Pendant ce temps, le dangereux flux migratoire se poursuit. Ce jeudi, le Salvamar Macondo a secouru 59 personnes d’origine subsaharienne repérées par un navire marchand en route alors qu’elles tentaient de rejoindre Gran Canaria à bord d’un canot pneumatique, comme l’a rapporté à Efe le Salvamento Marítimo. Il s’agit de 52 hommes et 7 femmes, qui ont été repérés par le navire chinois. Ji Hua Hai à une dizaine de kilomètres de la côte est de Gran Canaria. Peu avant sept heures du matin, le Guardamar Polimnia avait secouru 46 hommes, 7 femmes et 1 enfant d’un canot pneumatique à 14 milles à l’est de Costa Teguise (Lanzarote). Jusqu’au 15 –les dernières données publiées par le ministère de l’Intérieur-[194590045 914 immigrants sont arrivés aux Canaries par patera, soit 31,5 % de moins qu’en 2022. Cependant, la première quinzaine de juin représente à elle seule 25 % des personnes secourues depuis le début de l’année. En effet, les îles viennent de connaître la quinzaine la plus intense de l’année en termes d’arrivées, avec 1 508, selon un décompte réalisé par l’agence Efe, un chiffre qui dépasse de loin les 1 036 de la deuxième quinzaine de février et les 1 018 de la mi-mai.

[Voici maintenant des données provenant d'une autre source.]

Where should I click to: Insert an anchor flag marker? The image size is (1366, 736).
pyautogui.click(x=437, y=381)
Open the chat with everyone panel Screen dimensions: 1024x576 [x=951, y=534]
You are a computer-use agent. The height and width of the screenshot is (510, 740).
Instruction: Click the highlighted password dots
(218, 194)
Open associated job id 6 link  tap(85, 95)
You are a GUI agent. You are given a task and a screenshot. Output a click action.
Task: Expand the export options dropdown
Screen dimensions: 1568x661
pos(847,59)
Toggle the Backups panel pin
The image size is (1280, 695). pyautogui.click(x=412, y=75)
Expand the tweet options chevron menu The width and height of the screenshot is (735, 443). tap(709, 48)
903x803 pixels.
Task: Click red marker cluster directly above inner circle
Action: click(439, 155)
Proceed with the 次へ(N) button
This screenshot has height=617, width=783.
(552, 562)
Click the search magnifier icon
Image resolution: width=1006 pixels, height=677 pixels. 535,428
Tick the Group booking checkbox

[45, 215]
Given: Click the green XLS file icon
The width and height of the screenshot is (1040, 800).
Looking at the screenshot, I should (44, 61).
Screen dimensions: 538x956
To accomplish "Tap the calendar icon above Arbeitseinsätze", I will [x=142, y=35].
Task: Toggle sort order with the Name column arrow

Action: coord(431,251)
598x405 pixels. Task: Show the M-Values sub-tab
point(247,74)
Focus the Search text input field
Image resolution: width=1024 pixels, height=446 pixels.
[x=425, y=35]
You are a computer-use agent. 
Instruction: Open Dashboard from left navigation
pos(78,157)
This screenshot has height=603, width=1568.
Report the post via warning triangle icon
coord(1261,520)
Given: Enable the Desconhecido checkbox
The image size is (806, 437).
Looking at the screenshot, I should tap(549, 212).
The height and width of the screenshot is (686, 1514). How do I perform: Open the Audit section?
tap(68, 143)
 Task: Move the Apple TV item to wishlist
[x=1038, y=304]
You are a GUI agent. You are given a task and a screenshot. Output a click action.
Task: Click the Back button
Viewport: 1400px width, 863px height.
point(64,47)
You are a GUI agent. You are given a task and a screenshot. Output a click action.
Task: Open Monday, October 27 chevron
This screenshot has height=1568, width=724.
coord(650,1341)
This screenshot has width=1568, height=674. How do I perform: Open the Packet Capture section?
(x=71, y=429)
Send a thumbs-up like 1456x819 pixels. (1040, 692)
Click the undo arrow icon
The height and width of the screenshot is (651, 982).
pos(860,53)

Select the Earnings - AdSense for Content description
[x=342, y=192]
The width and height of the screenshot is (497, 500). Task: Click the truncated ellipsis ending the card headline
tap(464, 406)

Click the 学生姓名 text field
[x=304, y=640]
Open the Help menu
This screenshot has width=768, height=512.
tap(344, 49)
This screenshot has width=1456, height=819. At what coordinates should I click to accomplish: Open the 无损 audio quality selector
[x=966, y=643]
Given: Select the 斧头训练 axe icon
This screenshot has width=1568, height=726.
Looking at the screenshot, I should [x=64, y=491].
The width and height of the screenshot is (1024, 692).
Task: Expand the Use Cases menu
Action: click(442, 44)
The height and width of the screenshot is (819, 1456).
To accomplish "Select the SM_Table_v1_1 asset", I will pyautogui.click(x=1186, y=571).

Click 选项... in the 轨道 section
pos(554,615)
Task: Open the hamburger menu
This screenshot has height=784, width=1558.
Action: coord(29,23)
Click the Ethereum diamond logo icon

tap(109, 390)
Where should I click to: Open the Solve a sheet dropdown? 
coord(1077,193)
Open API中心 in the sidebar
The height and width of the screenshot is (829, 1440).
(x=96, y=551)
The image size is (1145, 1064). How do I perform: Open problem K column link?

Les tentatives de rejoindre les côtes des îles ont coûté la vie à 559 personnes en 2022, dont 22 enfants, selon les données du projet Missing Migrants de l’Organisation internationale pour les migrations (OIM) recueillies par la Commission espagnole d’assistance aux victimes de la traite des êtres humains. (CEAR) dans son dernier rapport annuel. Il s’agit d’un chiffre « minimum », car il ne prend pas en compte les naufrages invisibles, pour lesquels aucun survivant n’est enregistré. Des organisations telles que Caminando Fronteras estiment à 1 784 le nombre de personnes mortes ou disparues dans l’Atlantique en 2022.